Task objective
Go through the data below and return each line where the string "width" appears.

━━━━━━━━

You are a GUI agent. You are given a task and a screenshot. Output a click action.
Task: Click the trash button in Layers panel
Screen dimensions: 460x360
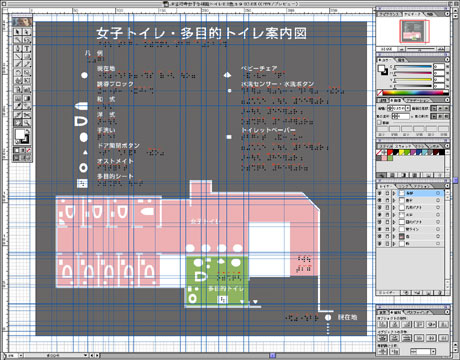point(439,293)

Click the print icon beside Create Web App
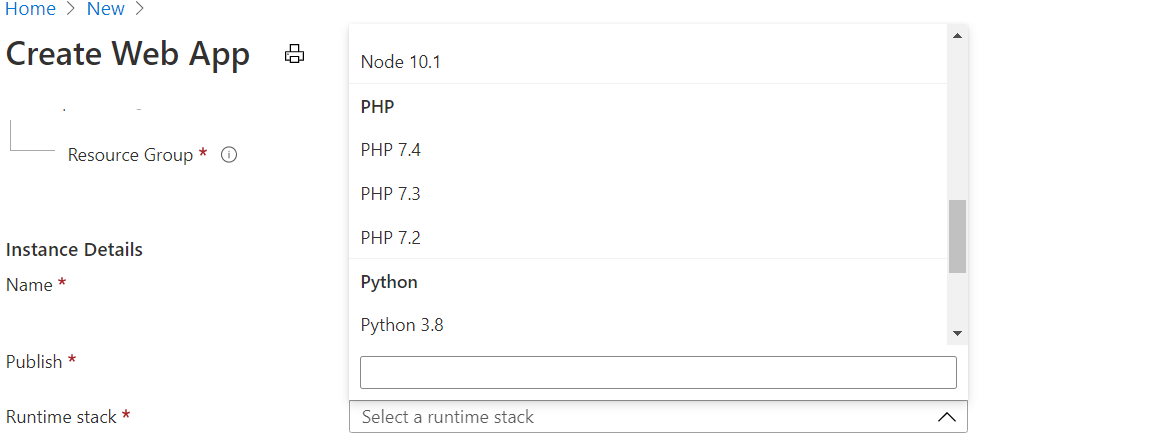[x=294, y=54]
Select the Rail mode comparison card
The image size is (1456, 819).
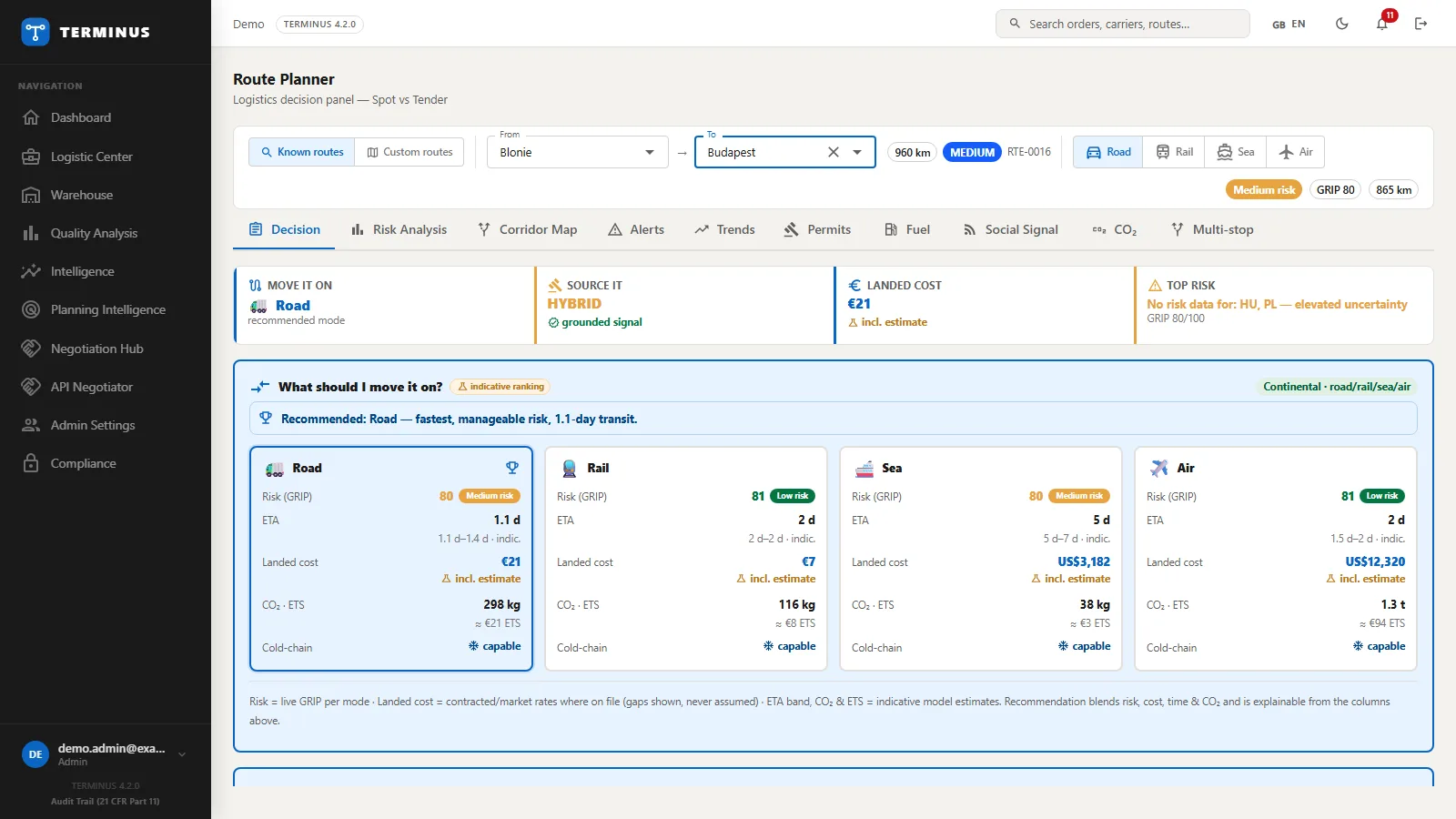coord(686,559)
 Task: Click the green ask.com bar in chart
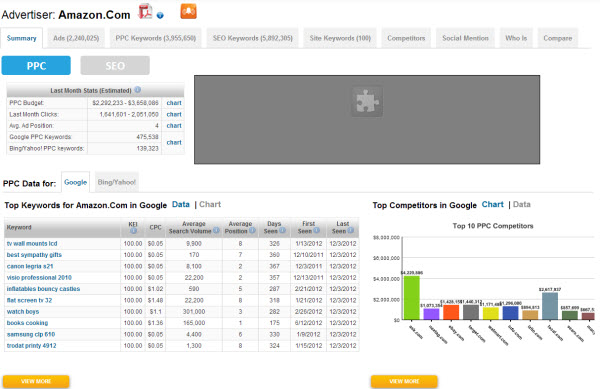[x=412, y=298]
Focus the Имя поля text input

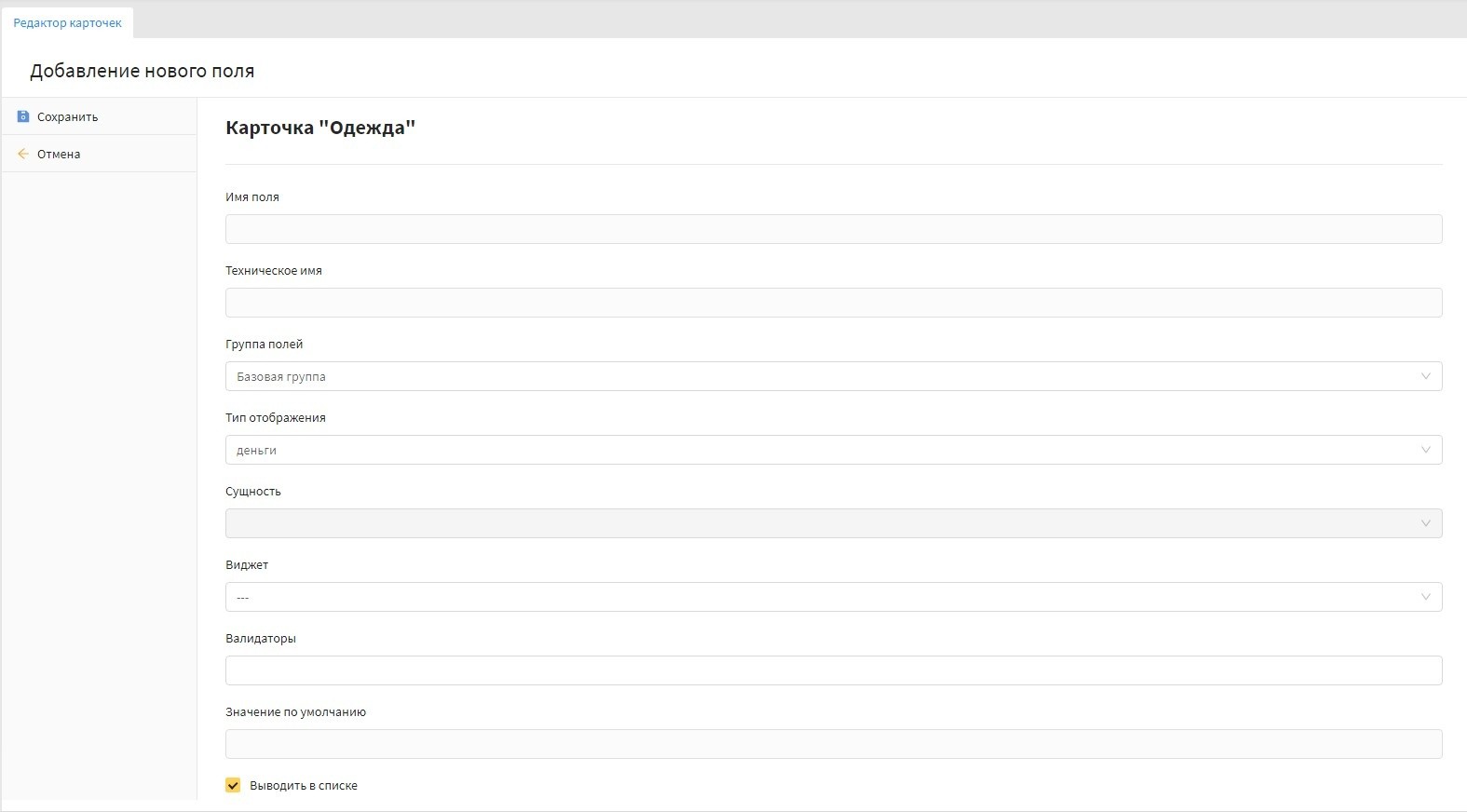[x=833, y=229]
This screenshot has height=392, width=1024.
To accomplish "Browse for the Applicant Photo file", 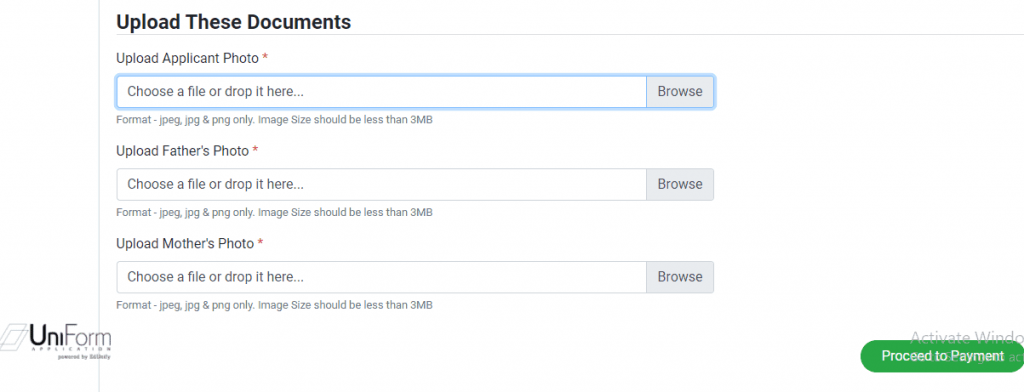I will 680,91.
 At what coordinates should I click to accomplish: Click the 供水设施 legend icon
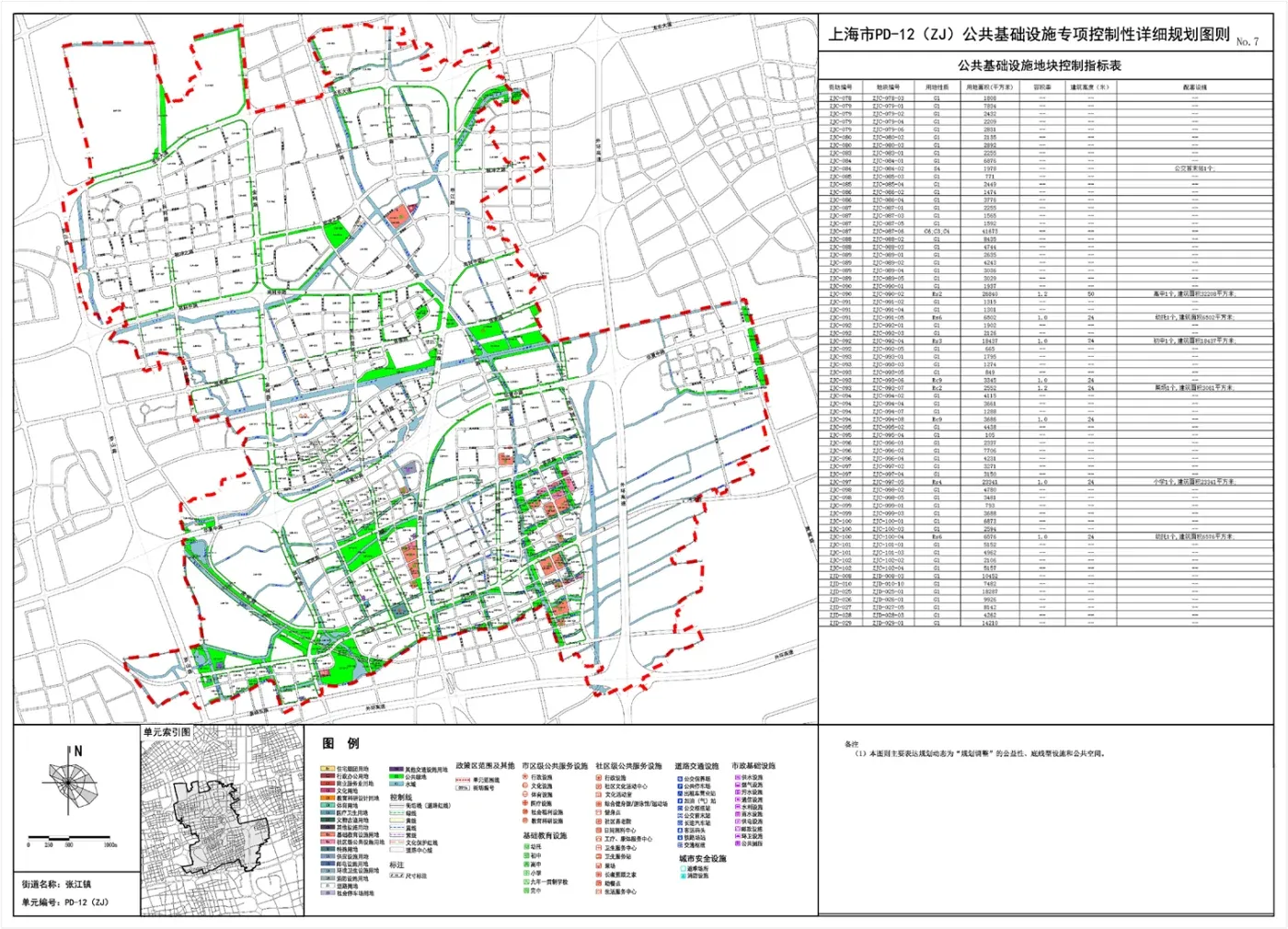point(737,778)
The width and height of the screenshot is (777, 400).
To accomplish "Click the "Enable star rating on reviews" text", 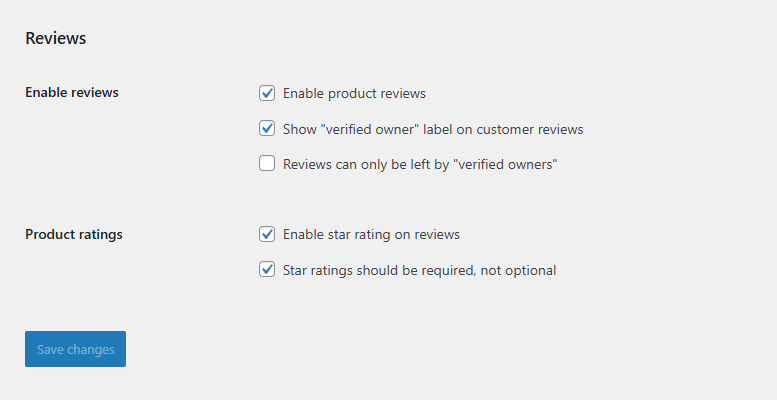I will coord(371,235).
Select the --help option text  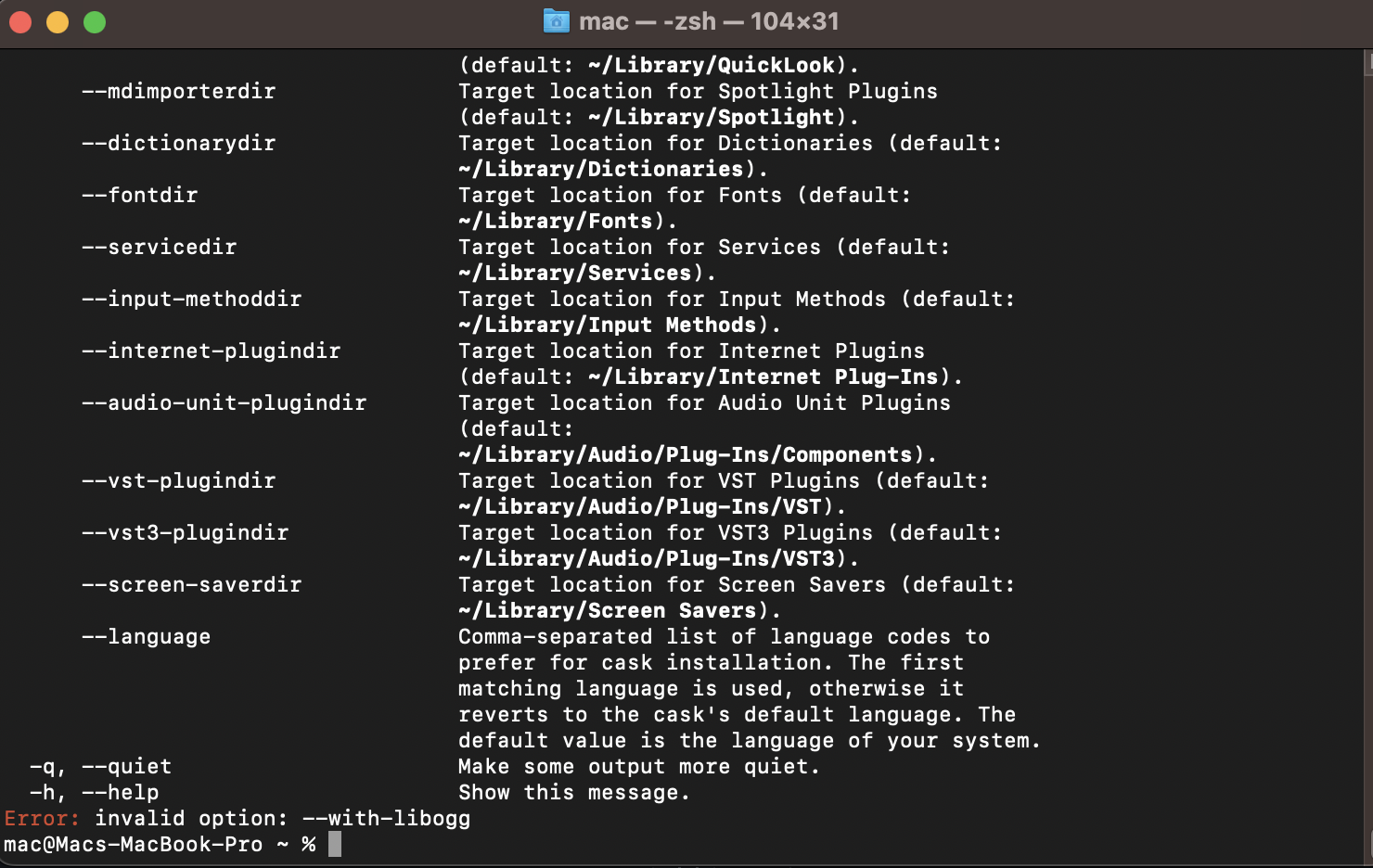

━━━━━━━━

Task output
This screenshot has height=392, width=1024.
The width and height of the screenshot is (777, 400).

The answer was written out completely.